<<<<

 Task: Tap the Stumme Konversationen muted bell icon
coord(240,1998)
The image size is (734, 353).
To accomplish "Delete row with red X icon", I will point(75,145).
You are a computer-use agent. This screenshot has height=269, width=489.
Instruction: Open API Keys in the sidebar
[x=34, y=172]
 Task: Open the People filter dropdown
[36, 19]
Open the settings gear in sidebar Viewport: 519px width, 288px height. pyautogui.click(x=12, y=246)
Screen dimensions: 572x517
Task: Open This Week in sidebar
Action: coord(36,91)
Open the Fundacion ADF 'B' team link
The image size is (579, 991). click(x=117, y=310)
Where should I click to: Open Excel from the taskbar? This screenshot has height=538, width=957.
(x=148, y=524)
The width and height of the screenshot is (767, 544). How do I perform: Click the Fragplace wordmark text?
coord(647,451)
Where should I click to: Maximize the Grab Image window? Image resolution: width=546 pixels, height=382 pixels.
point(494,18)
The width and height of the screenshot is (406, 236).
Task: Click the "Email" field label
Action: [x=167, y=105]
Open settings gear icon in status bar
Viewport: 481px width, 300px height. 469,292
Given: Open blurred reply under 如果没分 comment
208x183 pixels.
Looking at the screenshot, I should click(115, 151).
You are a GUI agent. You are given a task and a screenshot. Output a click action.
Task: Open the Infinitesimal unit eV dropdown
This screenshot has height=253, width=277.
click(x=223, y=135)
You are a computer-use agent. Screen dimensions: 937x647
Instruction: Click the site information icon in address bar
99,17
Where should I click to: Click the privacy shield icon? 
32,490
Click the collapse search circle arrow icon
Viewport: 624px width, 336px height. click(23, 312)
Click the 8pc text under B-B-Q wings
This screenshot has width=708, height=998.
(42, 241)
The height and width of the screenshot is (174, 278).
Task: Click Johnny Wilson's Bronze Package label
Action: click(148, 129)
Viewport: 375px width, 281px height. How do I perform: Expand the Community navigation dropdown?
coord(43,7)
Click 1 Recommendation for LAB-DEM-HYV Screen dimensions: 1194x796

>>>>

(What the exercise asks):
The data above is to be given again, with every line exact.

(Result):
 Task: Tap the Stumme Konversationen muted bell icon
coord(240,1998)
The image size is (734, 353).
To accomplish "Delete row with red X icon", I will point(75,145).
You are a computer-use agent. This screenshot has height=269, width=489.
Instruction: Open API Keys in the sidebar
[x=34, y=172]
 Task: Open the People filter dropdown
[36, 19]
Open the settings gear in sidebar Viewport: 519px width, 288px height. pyautogui.click(x=12, y=246)
Screen dimensions: 572x517
Task: Open This Week in sidebar
Action: coord(36,91)
Open the Fundacion ADF 'B' team link
The image size is (579, 991). click(x=117, y=310)
Where should I click to: Open Excel from the taskbar? This screenshot has height=538, width=957.
(x=148, y=524)
The width and height of the screenshot is (767, 544). How do I perform: Click the Fragplace wordmark text?
coord(647,451)
Where should I click to: Maximize the Grab Image window? Image resolution: width=546 pixels, height=382 pixels.
point(494,18)
The width and height of the screenshot is (406, 236).
Task: Click the "Email" field label
Action: [x=167, y=105]
Open settings gear icon in status bar
Viewport: 481px width, 300px height. 469,292
Given: Open blurred reply under 如果没分 comment
208x183 pixels.
Looking at the screenshot, I should click(115, 151).
You are a GUI agent. You are given a task and a screenshot. Output a click action.
Task: Open the Infinitesimal unit eV dropdown
This screenshot has height=253, width=277.
click(x=223, y=135)
You are a computer-use agent. Screen dimensions: 937x647
Instruction: Click the site information icon in address bar
99,17
Where should I click to: Click the privacy shield icon? 
32,490
Click the collapse search circle arrow icon
Viewport: 624px width, 336px height. click(23, 312)
Click the 8pc text under B-B-Q wings
This screenshot has width=708, height=998.
(42, 241)
The height and width of the screenshot is (174, 278).
Task: Click Johnny Wilson's Bronze Package label
Action: click(148, 129)
Viewport: 375px width, 281px height. How do I perform: Expand the Community navigation dropdown?
coord(43,7)
Click 1 Recommendation for LAB-DEM-HYV Screen dimensions: 1194x796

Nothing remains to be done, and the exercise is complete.